Check back with me. Meanwhile, safe riding to you.

Days Thirteen and Fourteen: Wendover, Ut to Vernal, Utah – 287 miles; Vernal to Steamboat Springs, Colorado – 164 miles; I found Colorado!; Tired.

I decided to take a day off in Steamboat Springs and I’m staying at the Nordic Lodge which is right on the edge of town within walking distance. I had been thinking of spending another day here when I went for breakfast this morning and the man behind the counter said he had heard I was spending another night. That was enough for me.

Leaving Wendover the other day was amazing because the Interstate went past miles and miles of pure white salt flats. And nothing else. Well except for the ponds from all the rain. No animals and no birds. It was eerily calming in a way, but I wouldn’t want to live there. I ducked under Salt Lake City on Hwy 201 and then re-caught the interstate and rode it down to Hwy 40 and Heber City. Had a wonderful banana milkshake at Dairy Keen – Home of the Train. Besides pictures and stories about trains there was a toy train running about the ceiling from room to room. I’m a sucker for trains.

Made it to Vernal and knew it looked familiar. I had been here five years ago on a cross country trip. I looked it up on this blog to remind me what I had done and remembered it well, especially Little B’s bar. This time I just went to a sports bar, Wingers and watched a basketball playoff game. I continued the next day on Hwy 40 and I finally found Colorado! Most of the countryside was empty but the flora was beautiful in its own way. There were yellow, purple, and peach red wildflowers. Faded jade green scrub brush and the grass was various shades from jade to peridot green to ocher. There were confers, quaking aspen and cottonwood trees, the latter with their cottony seeds flying all around like snowflakes. The hills were undulating, and in the distance the mountains, some with snow, were misty, as in a Chinese watercolor.

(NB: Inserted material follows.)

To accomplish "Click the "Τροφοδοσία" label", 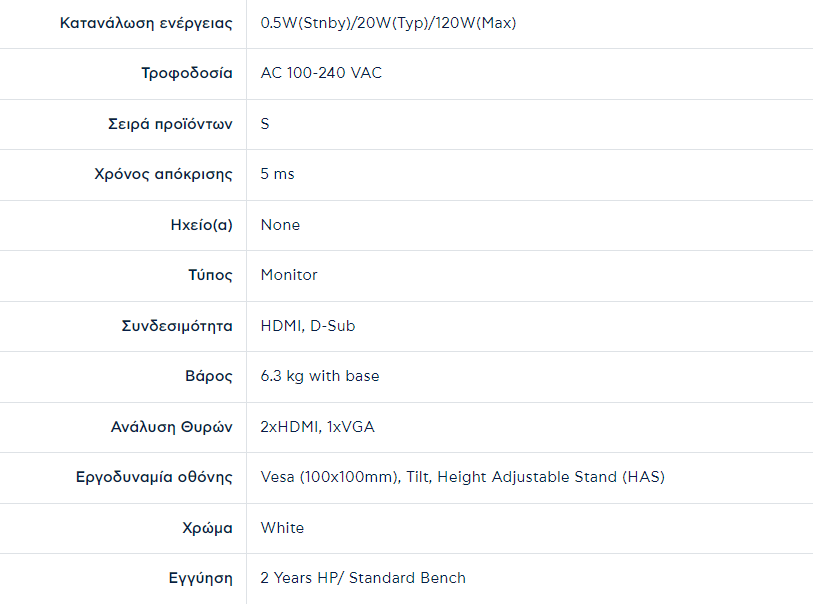I will pos(187,73).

I had been through Steamboat Springs on an earlier trip and had thought it was beautiful. I couldn’t wait to kick off the boots, change out of the Joe Rocket Ballistic motorcycle trousers and stroll about town. Of course, don’t worry, I did put on some jeans and some Saucony running shoes first.

Tomorrow, I hope to take Hwy 14 across the Rockies and the Continental Divide, but hey, anything can happen.

Resting Days: Pregnancy Salad; New Baby; Bike Problems; Bike Miles -114,920.

The day after Big Red and I arrived in Los Angeles, I went with my daughter out to lunch. She wanted to go to this restaurant on Tujunga that was renowned for their special salad. I know that doesn’t sound like much but this salad, and particularly the dressing, was supposed to induce labor in pregnant women. When the waiter saw my daughter in her condition, he said: “You’ll be wanting the salad.” Indeed, on the menu it was listed as “The Salad”. After a while four more pregnant women walked into their place, all quite ready for “The Salad”.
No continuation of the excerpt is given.